On Rare Disease Day (February 28th), I want to share my story

On Rare Disease Day (February 28th), I want to share my story—not only to raise awareness, but to celebrate the resilience of those living with rare diseases as we advocate for access, equity in medical research and disability resources, and work to tear down barriers that were never ours to carry.

I live with Leber’s Congenital Amaurosis (LCA), a rare inherited retinal condition affecting approximately 2–3 per 100,000 births worldwide. Within that already small community, my specific genetic cause—RDH-12–associated LCA—is even more rare, accounting for only a small fraction of all LCA cases. Rarity within rarity has shaped nearly every chapter of my life.

At three years old, I was diagnosed with retinitis pigmentosa. It wasn’t until my teenage years that advances in genetics and specialist evaluation led to a corrected diagnosis of LCA. That gap—years of uncertainty, misdirection, and unanswered questions—reflects a reality many people with rare diseases know well. Limited research, evolving knowledge, and uneven medical training often mean delayed diagnoses, fewer resources, and long stretches of simply not knowing.

Living with a rare disease can be profoundly isolating.

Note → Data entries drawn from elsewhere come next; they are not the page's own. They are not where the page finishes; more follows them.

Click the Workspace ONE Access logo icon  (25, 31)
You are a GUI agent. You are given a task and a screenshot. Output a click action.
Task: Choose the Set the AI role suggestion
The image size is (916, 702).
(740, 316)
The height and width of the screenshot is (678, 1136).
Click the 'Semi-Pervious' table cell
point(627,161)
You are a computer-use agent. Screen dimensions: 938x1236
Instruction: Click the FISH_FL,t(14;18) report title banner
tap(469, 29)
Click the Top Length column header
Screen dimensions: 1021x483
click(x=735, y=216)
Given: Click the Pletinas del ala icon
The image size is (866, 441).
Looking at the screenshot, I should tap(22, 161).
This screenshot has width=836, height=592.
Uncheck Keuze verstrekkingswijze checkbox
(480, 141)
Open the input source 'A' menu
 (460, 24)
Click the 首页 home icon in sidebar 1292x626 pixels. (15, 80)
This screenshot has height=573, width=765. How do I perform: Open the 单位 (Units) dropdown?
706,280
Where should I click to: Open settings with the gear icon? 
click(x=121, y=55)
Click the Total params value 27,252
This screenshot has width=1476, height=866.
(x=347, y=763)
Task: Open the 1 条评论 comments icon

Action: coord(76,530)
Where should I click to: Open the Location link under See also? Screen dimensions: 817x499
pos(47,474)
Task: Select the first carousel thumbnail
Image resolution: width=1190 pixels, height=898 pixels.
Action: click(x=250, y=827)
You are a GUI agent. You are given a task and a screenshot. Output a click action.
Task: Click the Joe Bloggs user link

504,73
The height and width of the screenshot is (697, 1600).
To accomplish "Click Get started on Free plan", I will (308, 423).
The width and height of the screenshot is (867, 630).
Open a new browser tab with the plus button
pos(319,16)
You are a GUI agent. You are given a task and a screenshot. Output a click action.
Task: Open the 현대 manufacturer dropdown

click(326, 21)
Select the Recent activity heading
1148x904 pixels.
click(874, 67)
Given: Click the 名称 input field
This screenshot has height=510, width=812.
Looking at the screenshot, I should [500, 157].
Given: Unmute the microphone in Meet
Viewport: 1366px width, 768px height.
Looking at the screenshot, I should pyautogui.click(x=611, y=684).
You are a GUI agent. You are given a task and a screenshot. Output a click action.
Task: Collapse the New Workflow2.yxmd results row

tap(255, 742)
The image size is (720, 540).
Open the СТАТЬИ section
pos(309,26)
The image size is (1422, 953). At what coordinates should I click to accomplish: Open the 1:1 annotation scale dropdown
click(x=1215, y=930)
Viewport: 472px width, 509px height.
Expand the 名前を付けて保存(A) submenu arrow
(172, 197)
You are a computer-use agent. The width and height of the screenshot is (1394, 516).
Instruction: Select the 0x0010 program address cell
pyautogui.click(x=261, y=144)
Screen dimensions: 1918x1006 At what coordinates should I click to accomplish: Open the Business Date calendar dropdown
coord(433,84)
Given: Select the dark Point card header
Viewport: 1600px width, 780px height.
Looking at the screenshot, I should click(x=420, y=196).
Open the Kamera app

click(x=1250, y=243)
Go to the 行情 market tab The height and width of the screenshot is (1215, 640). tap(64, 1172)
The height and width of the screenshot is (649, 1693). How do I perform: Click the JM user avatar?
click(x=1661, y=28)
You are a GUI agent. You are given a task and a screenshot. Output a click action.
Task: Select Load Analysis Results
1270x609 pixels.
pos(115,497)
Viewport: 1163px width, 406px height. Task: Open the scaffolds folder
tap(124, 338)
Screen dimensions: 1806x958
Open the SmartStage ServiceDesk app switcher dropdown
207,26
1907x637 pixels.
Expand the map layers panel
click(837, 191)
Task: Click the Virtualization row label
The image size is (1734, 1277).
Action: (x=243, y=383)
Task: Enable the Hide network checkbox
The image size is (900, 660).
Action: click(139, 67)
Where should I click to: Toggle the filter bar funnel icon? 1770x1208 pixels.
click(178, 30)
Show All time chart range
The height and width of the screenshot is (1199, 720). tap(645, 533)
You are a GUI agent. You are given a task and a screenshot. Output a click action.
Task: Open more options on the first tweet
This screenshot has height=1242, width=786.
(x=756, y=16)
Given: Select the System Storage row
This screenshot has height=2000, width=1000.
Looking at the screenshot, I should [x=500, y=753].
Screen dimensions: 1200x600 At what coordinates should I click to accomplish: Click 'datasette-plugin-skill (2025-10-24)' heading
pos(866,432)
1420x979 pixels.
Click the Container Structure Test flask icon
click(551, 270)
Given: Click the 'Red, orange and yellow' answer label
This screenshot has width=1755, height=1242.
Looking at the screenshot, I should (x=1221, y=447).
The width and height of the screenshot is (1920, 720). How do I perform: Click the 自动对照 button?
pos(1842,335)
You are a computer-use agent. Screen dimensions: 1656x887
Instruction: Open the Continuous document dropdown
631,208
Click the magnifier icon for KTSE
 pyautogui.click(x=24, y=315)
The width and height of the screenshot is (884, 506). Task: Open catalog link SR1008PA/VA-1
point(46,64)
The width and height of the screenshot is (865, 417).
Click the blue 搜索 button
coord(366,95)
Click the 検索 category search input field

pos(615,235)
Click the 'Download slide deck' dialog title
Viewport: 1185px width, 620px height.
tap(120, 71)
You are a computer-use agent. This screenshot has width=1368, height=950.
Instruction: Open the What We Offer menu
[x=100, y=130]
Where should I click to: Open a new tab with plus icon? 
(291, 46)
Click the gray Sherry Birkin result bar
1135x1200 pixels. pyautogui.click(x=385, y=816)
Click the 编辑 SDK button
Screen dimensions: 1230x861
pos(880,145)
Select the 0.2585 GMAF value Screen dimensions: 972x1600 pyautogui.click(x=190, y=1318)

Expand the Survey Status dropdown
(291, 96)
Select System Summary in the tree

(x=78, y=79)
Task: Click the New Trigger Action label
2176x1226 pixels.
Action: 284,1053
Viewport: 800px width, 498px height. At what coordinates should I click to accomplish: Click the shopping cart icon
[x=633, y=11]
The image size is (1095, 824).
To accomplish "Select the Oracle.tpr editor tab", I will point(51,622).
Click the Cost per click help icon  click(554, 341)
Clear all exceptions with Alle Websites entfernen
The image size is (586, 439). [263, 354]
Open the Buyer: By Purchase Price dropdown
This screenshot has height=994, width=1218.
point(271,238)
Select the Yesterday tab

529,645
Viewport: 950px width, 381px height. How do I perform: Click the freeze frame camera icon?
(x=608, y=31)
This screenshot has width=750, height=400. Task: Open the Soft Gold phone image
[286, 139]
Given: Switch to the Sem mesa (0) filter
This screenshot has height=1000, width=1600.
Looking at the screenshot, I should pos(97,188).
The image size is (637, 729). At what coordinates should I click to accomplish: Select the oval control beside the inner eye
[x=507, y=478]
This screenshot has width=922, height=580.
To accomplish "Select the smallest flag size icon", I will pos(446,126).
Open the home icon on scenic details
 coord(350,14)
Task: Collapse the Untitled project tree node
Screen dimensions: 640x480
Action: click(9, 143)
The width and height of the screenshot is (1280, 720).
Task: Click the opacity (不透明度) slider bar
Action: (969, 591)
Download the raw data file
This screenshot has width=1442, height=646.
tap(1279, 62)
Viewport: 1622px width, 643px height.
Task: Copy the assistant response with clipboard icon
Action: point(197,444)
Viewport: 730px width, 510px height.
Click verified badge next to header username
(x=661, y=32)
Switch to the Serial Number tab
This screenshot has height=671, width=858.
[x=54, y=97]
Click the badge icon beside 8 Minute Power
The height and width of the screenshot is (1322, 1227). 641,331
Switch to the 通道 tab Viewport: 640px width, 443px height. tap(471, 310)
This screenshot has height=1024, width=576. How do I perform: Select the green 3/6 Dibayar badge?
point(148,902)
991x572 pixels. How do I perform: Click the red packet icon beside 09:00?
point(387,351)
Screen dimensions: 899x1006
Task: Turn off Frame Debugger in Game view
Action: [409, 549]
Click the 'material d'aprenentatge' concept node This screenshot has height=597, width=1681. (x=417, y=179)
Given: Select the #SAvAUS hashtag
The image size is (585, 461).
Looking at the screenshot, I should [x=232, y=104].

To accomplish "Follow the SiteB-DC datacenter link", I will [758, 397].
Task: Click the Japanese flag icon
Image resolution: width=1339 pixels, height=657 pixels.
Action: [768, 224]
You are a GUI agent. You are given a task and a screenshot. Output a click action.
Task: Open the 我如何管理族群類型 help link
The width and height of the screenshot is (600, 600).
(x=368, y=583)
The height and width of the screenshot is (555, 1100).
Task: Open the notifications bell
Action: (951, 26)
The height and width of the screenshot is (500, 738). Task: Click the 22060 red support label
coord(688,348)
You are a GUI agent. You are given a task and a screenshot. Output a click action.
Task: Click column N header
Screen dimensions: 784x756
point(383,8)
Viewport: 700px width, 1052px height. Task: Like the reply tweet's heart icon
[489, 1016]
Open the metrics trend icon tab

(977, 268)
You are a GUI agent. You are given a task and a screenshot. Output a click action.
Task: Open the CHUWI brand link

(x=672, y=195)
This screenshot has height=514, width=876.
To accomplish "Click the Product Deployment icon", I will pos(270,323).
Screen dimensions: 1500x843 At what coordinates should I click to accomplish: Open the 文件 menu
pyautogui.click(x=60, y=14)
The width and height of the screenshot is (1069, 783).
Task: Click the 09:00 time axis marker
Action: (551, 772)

When your condition is uncommon, it is easy to feel invisible—even while being closely watched. You may never meet another person who shares your diagnosis. You may spend years searching for community, for language, for someone who understands not just the condition, but the experience of carrying it. Too often, rarity means navigating life alone.

That isolation is compounded by how people respond to disability. I have been underestimated and over-scrutinized—treated as fragile in some moments and suspect in others. My body has been medicalized rather than met with curiosity, respect, or simple acknowledgment of shared humanity. There is a quiet exhaustion that comes from constantly being explained, assessed, or reduced.

Becoming a mother added another layer. I was confronted—sometimes subtly, sometimes explicitly—with questions about whether I should have children, whether it was ethical to risk passing on my genes. My condition is incredibly rare, and yet the scrutiny was intense. We rarely interrogate parenthood this way for people with family histories of hypertension, diabetes, or depression. Those questions revealed less about genetics and more about how society values disabled lives.

Motherhood also deepened my relationship with my body. Making peace with a body that does not meet society’s narrow definition of wholeness is ongoing work. There is grief there—but also rage. Disability rage at assumptions made about my quality of life by people who do not know me. People who do not see my meaningful, fulfilling, and joyful existence. My life includes a rewarding career, a beautiful and supportive family, deep relationships, and the quiet, powerful joy that comes from transcending what others believe is impossible.

Over time, my relationship with LCA has evolved—from shame about what made me different, to acceptance, and eventually to celebration. Today, I recognize that this part of me is not something to overcome, but something that has shaped my capacity for empathy, persistence, and connection. As a physical therapist, it allows me to relate to patients in ways that cannot be taught in textbooks—through lived experience, adaptation, and trust in the body’s ability to find new paths.

I am many things. I am a mother. I am a wife. I am a distance runner. I am a physical therapist. I am an avid Florida State Seminoles fan. And I have LCA. These identities coexist—not in spite of one another, but together.

Living with a rare disease is often exhausting. I am asked many questions about my condition, yet there are still very few answers—despite seeking out and receiving care from some of the very best specialists available. The greatest barriers I face are not my vision loss itself, but systemic ableism, inequitable access to resources, and the limitations of a society that struggles to imagine a full, meaningful life outside its narrow definition of normal.

Every day, I walk—or rather, I run—an unknown and seldom-traveled road. I am deeply grateful for those who choose not to look away, who are willing to truly see me, and who lace up to travel this rare road alongside me.

On Rare Disease Day, may we continue to push for research, for access, for equity—and for a broader understanding of what it means to live a whole, valuable, and deeply human life.